Carpenter Islao built the home that I grew up in. It was an anomaly of a squarish chalet with a galvanized roof that sloped toward its entire frontage. No need for guterr, he alleged.
Indeed, on rainy days the water slid down - a delightful outdoor shower for us kids and a natural water irrigation besides for the mayana bushes below.
It was a squattish mimic of a stilt house raised on posts about five feet up from the ground. Protekshun for flood. He had a rational explanation for everything when he was sober. Genius.
For most of the year, this space underneath became our kingdom for many hours of play. Along one side was a wood platform on which my brothers and I would unroll woven mats for an afternoon siesta. A choice corner was our indubitable supply of fighter spiders and millipiglets, captives in an empty match box until the next bug tournament. We scratched hopscotch lines with sticks in the dirt and dug holes for a game of marble djolens. We concocted potions from blackish alagao berries.
Or we would climb onto the rattan hammock.
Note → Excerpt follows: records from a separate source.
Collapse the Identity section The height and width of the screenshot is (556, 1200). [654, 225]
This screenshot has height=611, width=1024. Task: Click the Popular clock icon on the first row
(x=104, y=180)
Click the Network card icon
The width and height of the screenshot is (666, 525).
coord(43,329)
From this Throne of Glory, we would swing boisterously while singing in our thin voices a maudlin song that was popular at the time.
Or with sweet raggedness, we would belt out:
Jerusalem, Jerusalem!
Sing for the night is o'er.
Hosanna, in the highest
Hosanna forevermore!
In retrospect, I now understand my kinship with this place.
It was my guilty secret. In this private paradise I could relish the stupefying refusal of time to pass. It was as if I was caught in a never-ending multiplication of moments that was preposterously glorious. Here I could hide out for a very long time, and simply savor being on the brink of eternity and never get off.
It was my New Jerusalem.
My Holy Affair beside the tideless sea of my mind.